By Tinto (Moderator) on Jul 6, 2007, 16:42 in Friendly Talkzone. AddThis Social Bookmark Button


Monpirri says on Jul 6, 2007, 16:46:

Yep, give some of that and one pound of "nuevos cortes" medium well.

Annette Taddeo for US Congress 2008

Monpirri says on Jul 6, 2007, 16:47:

Yep, give me some of that sobrebarriga and one pound of "nuevos cortes" medium well.

Where is the edit button?

Annette Taddeo for US Congress 2008

Tinto (Moderator) says on Jul 6, 2007, 17:00:

For fun and games at home, here are the names in English

www.virtualweberbullet.com/meatcharts_photos/beefchart.pdf

(It's a big chart, but very descriptive)

Question: Angus and Hereford beef cattle do not have a pronounced "morrillo" like the photo above. Is the morrillo a good cut of meat or is it ground up into something like sausage or baloney or dog food?

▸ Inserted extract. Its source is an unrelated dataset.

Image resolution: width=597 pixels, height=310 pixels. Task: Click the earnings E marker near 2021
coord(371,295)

Peter (Moderator) says on Jul 7, 2007, 00:28:

You can only edit posts (not comments), the edit button is below each post.

Poor but snappy

Man Tequila says on Jul 7, 2007, 14:16:

This link might work better.
http://www.beefretail.org/uDocs/ncbaspanishcutschart.pdf

I find some beef cut names differ somewhat from Colombia to Argentina. ?falda

Make your own sobrebarriga -- http://www.recipezaar.com/173448

pues se me antoja que sus cantares son de una tierra desconocida, y yo le dije si a usted le inspira, saber la tierra de donde soy... con mucho gusto y a mucho honor...

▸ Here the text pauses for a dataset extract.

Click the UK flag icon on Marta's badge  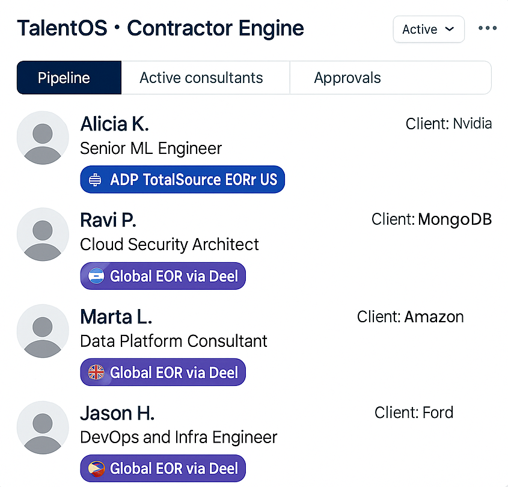(x=96, y=373)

Sr Tertius says on Jul 7, 2007, 15:59:

Tinto: Morrillo is super-delicious, quite a delicacy. Very fatty, though. I believe only cebu cattle has it (?).

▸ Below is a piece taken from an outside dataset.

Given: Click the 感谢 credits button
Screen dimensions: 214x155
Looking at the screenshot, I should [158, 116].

"When the finger points to the moon, the fool looks at the finger" (Chinese proverb)

Rubito says on Jul 8, 2007, 05:05:

In general the muscles that get over-used less by the cow are softer and more marbled and considered more of a delicacy, which is in general more forward and higher up on the cow.

Worth noting, everywhere in South America the filet mignon which we prize so much here is considered the shittiest cut on the whole cow because it is so lean and dry. The main difference is that grass-fed cattle is quite a lot leaner than the corn-grain--leftover bread-drugs-parts of dead cows fed cows we have up here.It's REALLY noticeable in things like the short ribs.

In Brazil the punta de anca is known as the picanha and is generally the cut people go for most in the churrascarias.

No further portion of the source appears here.